El día 13 de abril es el día internacional del beso, por eso vamos a ver algunos datos sobre este acto tan antiguo como la vida misma.
¿Sabías que hay una ciencia dedicada al estudio del beso? Pues sí, es la filematología y se encarga del estudio de sus orígenes, formas, tipos…
Vamos a empezar por sus orígenes. Al parecer, desde el principio de los tiempos las madres han mostrado afecto a sus hijos mediante los besos, aunque también se atribuye a las tendencias caníbales (mordisco amoroso), el impulso de succión del bebé al mamar o la costumbre de las tribus primitivas de olfatearse. Otra teoría explica que su origen podría estar en el hombre de Cromagnon, o mejor dicho en la mujer, que alimentaba a sus hijos masticando la comida y dándosela desde su boca. Hay muchas teorías, pero la primera prueba data del 2.500 A.C. y se trata de un beso esculpido en las paredes de los templos de Khajuraho en la India.

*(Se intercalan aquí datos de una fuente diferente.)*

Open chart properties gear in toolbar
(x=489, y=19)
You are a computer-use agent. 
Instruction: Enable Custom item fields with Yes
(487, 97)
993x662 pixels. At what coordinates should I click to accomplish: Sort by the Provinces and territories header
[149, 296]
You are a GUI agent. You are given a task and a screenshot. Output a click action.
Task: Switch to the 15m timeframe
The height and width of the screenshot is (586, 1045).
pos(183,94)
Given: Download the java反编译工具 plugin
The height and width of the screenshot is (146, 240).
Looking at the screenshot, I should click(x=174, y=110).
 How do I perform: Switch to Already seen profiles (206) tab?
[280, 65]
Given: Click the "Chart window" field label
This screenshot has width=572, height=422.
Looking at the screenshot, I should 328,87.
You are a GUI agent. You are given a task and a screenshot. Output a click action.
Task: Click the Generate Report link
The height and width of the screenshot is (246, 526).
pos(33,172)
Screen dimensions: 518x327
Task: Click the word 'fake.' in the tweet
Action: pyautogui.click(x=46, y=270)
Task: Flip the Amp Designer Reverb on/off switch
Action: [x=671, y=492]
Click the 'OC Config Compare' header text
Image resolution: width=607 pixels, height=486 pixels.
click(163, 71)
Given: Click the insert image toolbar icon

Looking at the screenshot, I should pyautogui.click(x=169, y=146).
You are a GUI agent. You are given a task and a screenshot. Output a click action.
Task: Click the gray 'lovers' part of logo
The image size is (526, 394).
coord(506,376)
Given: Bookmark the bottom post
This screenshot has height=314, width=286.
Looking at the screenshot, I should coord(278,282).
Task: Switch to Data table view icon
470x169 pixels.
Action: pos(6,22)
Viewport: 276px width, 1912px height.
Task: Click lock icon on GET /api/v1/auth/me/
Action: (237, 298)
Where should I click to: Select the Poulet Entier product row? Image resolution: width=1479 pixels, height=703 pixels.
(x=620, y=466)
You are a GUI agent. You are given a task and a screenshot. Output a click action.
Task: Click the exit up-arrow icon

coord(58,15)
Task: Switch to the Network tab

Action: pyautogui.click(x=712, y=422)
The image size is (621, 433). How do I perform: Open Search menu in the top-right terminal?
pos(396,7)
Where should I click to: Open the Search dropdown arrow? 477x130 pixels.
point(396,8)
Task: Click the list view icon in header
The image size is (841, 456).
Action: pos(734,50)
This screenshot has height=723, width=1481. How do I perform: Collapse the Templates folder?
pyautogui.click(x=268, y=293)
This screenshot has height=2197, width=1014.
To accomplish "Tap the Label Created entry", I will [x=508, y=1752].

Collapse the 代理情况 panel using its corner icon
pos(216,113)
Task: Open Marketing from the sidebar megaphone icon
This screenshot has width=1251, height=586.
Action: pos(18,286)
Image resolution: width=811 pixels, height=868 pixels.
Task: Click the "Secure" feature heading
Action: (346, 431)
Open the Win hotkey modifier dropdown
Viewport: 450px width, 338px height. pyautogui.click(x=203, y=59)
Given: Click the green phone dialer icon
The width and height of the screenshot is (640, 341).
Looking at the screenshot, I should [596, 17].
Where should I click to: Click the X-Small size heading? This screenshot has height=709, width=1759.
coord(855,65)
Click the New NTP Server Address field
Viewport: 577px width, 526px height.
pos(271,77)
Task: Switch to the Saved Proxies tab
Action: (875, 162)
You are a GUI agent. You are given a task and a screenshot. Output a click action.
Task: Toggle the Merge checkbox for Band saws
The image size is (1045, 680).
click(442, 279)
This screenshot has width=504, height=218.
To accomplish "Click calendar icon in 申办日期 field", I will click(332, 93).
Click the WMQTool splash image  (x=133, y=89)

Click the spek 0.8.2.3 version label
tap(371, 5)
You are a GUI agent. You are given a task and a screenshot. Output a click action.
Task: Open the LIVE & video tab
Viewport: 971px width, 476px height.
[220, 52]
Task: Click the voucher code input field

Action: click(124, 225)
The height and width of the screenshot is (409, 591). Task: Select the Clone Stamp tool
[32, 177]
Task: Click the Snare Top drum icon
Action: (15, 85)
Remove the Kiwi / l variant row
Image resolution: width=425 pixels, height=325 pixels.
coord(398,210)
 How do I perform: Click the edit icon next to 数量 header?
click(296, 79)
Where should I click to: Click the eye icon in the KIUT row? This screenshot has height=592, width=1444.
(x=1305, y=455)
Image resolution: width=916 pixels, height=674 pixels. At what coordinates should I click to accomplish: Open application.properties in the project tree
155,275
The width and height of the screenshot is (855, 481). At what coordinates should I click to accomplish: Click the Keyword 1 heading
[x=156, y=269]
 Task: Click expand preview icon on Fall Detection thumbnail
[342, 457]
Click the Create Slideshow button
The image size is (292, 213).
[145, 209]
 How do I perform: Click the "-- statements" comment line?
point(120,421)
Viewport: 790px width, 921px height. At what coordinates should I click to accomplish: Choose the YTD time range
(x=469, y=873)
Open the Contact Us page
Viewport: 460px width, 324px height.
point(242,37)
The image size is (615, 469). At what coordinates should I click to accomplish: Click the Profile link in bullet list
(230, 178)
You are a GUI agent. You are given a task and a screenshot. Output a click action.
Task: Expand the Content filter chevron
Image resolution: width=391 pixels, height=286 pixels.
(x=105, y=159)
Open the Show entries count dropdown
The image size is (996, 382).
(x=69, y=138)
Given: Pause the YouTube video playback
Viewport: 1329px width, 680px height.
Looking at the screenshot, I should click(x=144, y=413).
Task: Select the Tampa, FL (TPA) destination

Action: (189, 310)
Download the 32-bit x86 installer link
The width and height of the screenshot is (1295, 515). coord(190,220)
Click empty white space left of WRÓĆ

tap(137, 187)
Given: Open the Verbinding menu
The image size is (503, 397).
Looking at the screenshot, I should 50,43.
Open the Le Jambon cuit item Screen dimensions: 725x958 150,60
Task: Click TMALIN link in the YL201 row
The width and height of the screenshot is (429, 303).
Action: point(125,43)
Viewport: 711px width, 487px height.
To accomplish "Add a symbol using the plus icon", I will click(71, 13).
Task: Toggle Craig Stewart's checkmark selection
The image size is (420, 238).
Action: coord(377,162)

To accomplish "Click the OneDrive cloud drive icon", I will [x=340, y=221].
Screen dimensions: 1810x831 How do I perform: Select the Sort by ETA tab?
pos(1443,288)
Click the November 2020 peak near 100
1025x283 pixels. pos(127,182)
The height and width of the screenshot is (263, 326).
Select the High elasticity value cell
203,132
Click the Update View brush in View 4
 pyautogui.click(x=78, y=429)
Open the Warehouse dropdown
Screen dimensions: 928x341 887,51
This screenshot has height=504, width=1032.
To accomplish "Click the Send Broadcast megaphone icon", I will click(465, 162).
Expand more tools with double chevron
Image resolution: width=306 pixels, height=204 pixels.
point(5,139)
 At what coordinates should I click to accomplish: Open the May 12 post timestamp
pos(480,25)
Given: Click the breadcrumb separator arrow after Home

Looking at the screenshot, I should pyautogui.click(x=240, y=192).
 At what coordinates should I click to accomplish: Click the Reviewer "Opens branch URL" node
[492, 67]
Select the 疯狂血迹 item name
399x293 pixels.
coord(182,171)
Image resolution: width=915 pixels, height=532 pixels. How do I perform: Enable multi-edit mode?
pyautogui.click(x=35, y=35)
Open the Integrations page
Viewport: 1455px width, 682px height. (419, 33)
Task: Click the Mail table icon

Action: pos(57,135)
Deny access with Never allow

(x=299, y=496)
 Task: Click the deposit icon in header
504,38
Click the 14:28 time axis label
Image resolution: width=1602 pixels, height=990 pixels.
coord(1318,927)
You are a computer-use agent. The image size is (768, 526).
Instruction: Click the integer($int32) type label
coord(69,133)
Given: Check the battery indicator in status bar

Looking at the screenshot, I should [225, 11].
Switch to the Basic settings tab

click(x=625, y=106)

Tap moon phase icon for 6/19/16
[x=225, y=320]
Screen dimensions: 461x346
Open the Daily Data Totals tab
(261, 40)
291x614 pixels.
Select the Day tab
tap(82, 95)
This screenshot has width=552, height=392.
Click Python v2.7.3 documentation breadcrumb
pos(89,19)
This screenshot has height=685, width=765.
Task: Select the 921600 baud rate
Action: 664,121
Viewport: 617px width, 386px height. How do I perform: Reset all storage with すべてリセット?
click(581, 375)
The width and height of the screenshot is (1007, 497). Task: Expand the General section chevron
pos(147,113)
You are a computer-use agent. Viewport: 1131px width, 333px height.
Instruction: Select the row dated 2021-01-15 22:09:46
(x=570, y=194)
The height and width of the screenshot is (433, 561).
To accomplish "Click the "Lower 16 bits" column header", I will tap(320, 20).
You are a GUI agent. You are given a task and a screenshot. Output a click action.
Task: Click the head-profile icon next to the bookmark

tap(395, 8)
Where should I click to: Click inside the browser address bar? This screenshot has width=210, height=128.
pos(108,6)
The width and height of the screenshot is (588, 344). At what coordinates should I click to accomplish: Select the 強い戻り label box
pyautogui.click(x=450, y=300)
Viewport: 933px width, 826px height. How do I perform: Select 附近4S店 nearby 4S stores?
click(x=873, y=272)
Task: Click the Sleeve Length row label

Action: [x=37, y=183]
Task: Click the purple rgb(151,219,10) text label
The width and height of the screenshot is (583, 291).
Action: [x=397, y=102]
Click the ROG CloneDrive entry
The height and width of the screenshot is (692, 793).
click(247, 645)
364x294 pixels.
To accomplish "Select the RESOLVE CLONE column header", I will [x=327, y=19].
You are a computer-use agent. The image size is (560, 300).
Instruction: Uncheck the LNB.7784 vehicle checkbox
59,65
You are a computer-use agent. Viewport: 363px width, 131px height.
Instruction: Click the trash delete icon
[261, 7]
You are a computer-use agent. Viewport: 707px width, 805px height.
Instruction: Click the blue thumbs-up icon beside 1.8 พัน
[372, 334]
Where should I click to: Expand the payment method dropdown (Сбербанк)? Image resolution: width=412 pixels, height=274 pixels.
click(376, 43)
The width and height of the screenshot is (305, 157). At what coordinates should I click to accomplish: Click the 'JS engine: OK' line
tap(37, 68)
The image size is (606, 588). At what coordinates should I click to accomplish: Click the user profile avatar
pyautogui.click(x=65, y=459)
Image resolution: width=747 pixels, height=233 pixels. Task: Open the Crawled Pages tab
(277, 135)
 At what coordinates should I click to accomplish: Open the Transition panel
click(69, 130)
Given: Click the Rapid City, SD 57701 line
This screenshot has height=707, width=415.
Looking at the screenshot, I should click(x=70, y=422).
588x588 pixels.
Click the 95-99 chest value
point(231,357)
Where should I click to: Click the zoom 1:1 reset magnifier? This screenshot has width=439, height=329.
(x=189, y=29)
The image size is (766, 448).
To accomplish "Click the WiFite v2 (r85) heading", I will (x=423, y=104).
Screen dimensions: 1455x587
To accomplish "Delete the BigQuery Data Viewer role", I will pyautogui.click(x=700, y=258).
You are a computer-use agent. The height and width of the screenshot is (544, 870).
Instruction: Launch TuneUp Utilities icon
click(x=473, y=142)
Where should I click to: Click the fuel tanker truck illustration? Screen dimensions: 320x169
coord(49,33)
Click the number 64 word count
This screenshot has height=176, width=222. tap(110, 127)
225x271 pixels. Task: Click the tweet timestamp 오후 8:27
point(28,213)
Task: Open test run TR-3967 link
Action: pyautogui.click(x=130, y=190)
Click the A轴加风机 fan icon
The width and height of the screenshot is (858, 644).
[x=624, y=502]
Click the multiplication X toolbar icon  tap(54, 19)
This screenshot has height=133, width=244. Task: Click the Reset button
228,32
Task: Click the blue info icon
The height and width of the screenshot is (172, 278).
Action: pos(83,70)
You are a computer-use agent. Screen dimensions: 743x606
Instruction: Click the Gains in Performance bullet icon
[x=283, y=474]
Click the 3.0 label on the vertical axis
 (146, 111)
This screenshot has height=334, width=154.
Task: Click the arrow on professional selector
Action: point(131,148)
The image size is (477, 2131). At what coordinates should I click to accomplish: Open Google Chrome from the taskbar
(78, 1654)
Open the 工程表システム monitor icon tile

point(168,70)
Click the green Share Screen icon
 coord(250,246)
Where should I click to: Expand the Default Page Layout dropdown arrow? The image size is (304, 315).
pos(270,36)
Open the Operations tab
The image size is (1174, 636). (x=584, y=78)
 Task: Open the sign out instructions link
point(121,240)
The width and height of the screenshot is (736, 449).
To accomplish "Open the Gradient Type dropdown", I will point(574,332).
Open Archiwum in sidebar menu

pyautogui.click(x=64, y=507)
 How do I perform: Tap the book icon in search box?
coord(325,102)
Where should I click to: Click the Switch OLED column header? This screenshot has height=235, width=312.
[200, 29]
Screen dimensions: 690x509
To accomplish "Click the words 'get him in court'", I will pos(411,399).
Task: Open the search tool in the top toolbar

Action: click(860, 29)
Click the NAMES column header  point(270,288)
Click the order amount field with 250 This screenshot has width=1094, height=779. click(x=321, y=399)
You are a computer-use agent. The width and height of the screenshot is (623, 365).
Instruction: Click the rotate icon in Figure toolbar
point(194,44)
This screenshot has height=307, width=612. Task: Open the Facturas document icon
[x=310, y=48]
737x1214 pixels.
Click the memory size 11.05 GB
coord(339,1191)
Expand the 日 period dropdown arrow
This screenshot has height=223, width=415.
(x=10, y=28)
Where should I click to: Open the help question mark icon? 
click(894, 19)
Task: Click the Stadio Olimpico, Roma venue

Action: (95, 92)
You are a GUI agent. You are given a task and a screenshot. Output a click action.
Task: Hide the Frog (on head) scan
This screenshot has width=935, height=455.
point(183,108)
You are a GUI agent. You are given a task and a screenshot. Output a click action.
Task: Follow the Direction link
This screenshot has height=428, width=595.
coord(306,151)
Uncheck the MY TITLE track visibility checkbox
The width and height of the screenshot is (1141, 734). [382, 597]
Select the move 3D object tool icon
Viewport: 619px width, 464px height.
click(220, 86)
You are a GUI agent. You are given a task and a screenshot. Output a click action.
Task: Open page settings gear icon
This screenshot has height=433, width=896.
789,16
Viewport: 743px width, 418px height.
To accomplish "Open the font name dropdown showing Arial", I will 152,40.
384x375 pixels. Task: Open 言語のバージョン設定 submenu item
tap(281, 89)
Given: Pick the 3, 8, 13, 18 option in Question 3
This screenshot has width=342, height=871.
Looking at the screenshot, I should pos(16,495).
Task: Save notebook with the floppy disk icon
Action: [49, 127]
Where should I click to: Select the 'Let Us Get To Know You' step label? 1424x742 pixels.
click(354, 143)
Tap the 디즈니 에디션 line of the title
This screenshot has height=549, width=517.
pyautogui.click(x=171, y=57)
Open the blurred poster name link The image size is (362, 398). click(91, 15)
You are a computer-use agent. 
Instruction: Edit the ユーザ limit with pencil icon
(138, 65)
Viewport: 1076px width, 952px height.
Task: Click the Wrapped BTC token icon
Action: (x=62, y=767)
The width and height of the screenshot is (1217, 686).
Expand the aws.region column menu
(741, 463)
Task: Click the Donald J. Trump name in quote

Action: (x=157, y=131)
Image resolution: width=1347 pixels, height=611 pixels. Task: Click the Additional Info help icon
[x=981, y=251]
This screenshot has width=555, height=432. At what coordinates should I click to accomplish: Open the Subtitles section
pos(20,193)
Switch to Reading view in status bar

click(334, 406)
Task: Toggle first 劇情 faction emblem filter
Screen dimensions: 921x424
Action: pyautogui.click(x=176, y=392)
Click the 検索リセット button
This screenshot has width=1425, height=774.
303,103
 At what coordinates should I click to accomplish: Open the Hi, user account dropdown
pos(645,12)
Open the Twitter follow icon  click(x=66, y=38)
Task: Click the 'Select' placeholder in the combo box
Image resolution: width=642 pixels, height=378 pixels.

En cuanto a su significado, vamos a ver algunos de los más curiosos. Dependiendo de la cultura y de la época un beso puede significar cosas distintas. Por ejemplo, entre los persas de la Antigüedad, los hombres se daban besos en la boca, pero solo valía para personas de un mismo rango social. Si dos hombres eran considerados jerárquicamente inferiores, el beso debía ser dado en el rostro.
Hasta la segunda mitad del siglo IV a.C., los griegos sólo permitían besos en la boca entre padres e hijos, hermanos o amigos muy próximos. El filósofo Platón declaraba “sentir gozo al besar”. Por su parte, en la cultura celta se creía que el beso incluso tenía propiedades curativas.